Project Summary High rates of opioid abuse and overdose deaths represent a substantial public health issue in the United States. Avoidance of withdrawal symptoms is a primary driver of continued opioid use and overdose. Understanding the neuroadaptations induced by chronic opioid exposure holds great promise for the identification of novel and efficacious therapeutics. The paraventricular thalamic nucleus (PVT), located in the dorsal midline thalamus, encodes behavioral states relevant to drug addiction, including arousal, hunger, reward-seeking, and aversion. Recent studies have pointed a critical role of the PVT and its projections in regulating many behavioral effects of opioids. The Mu-opioid receptor (MOR) is expressed in many brain regions, which collectively mediate many cellular and behavioral effects of opioids. It remains unknown to what extent the MOR in the PVT contributes to morphine withdrawal-induced somatic signs. In addition, several important questions remain poorly understood. How is the MOR is activated in the PVT? How does chronic morphine exposure and subsequent withdrawal affect the action potential firing—the final output—of PVT neurons? To what extent do the changes in neuronal activity contribute to morphine withdrawal-induced somatic signs? Two Specific Aims are proposed to address these questions. In Aim I, I will determine the extent to which activation and desensitization of the MOR alters neuronal output of PVT neurons following morphine withdrawal. Slice electrophysiology and in vivo Ca2+ imaging with fiber photometry will be employed to address this question. In Aim II, I will use Cre-LoxP technique to selectively delete the MOR in the PVT and examine its impact on withdrawal-induced somatic signs. Additionally, I will test whether blocking withdrawal- induced increase in excitability in PVT neurons affects the aversive behavioral effects of morphine withdrawal. Completion of this project is expected to provide excellent training opportunities to learn a wide range of powerful techniques, including ex vivo slice electrophysiology, in vivo fiber photometry, in situ hybridization, immunohistochemistry, viral microinjection, pharmacology, and animal behavior assays. Further, the proposed research will deepen our understanding of cellular and circuit mechanisms underlying adverse effects of opioid withdrawal.

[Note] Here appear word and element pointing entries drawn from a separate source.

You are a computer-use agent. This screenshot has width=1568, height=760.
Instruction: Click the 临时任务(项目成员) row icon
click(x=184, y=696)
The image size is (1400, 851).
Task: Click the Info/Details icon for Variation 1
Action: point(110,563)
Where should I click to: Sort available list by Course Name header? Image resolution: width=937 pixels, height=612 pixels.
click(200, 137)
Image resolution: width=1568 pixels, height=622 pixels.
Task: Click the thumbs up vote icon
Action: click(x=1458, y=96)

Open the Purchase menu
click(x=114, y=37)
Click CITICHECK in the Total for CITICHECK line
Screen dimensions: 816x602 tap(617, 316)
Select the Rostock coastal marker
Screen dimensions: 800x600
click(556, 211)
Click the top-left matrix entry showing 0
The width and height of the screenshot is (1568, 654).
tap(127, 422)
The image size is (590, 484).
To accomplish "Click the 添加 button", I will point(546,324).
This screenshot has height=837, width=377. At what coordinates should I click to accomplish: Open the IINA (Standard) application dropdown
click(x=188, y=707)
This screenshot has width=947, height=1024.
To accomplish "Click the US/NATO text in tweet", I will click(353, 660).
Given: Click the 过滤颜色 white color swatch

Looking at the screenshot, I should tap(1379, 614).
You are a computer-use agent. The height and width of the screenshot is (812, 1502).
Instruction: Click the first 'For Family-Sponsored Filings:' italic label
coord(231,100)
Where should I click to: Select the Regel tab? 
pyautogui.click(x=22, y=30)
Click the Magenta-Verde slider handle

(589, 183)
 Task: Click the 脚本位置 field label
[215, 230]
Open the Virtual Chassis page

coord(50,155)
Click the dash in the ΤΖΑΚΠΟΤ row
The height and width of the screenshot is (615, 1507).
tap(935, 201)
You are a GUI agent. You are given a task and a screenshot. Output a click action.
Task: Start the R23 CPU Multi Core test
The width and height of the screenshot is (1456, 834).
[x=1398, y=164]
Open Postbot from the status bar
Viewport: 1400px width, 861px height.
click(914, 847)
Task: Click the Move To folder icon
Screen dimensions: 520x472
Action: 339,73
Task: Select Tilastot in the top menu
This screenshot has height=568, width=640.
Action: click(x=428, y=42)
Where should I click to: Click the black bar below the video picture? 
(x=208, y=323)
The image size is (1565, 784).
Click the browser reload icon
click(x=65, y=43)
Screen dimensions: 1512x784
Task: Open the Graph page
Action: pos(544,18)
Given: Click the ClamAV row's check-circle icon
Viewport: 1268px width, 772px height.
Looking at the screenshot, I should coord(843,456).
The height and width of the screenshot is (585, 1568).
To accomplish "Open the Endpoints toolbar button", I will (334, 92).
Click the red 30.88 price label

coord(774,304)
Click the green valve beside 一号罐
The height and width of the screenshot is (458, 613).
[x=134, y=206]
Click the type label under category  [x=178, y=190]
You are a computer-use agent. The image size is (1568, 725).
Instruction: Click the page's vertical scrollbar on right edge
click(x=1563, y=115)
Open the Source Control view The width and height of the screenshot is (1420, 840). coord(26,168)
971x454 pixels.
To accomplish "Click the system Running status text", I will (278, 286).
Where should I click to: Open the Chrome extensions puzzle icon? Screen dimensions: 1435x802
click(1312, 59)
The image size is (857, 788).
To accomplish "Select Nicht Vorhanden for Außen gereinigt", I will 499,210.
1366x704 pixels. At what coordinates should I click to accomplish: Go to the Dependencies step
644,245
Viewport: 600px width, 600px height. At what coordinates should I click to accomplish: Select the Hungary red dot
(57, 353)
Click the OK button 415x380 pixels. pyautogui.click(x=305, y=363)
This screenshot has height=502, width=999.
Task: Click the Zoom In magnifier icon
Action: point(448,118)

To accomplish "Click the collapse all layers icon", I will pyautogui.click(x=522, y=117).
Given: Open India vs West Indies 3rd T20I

项目概要 阿片类药物滥用和过量死亡的高比例是美国的一个重大公共卫生问题 避免戒断症状是持续使用和过量服用阿片类药物的主要原因。 了解慢性阿片类药物暴露引起的神经适应为人类带来了巨大的希望 确定位于丘脑室旁核（PVT）的新颖且有效的治疗方法。 丘脑背侧中线，编码与毒瘾相关的行为状态，包括觉醒、饥饿、 最近的研究指出了 PVT 及其预测在这方面的关键作用。 Mu-阿片受体 (MOR) 在许多大脑中表达，调节阿片类药物的许多行为效应。 这些区域共同介导阿片类药物的许多细胞和行为效应，但目前尚不清楚。 PVT 中的 MOR 在多大程度上有助于吗啡戒断引起的躯体症状。 重要的问题仍然知之甚少。MOR 是如何在 PVT 中被激活的？ 吗啡暴露和随后的戒断会影响动作电位的激发（PVT 的最终输出） 神经元活动的变化在多大程度上有助于吗啡戒断诱导？ 提出了两个具体目标来解决这些问题。在目标 I 中，我将确定： MOR 的激活和脱敏在多大程度上改变了 PVT 神经元的神经输出 将采用切片电生理学和光纤光度测定法体内 Ca2+ 成像。 为了解决这个问题，在 Aim II 中，我将使用 Cre-LoxP 技术选择性地删除 PVT 中的 MOR，并 检查它对戒断引起的躯体症状的影响此外，我将测试是否阻止戒断-。 诱导的 PVT 神经元兴奋性增加会影响吗啡戒断的厌恶行为效应。 该项目的完成预计将为学习广泛的知识提供极好的培训机会 强大的技术，包括离体切片电生理学、体内纤维光度测定、原位杂交、 此外，还提出了免疫组织化学、病毒显微注射、药理学和动物行为测定。 研究将加深我们对阿片类药物不良反应背后的细胞和回路机制的理解 撤回。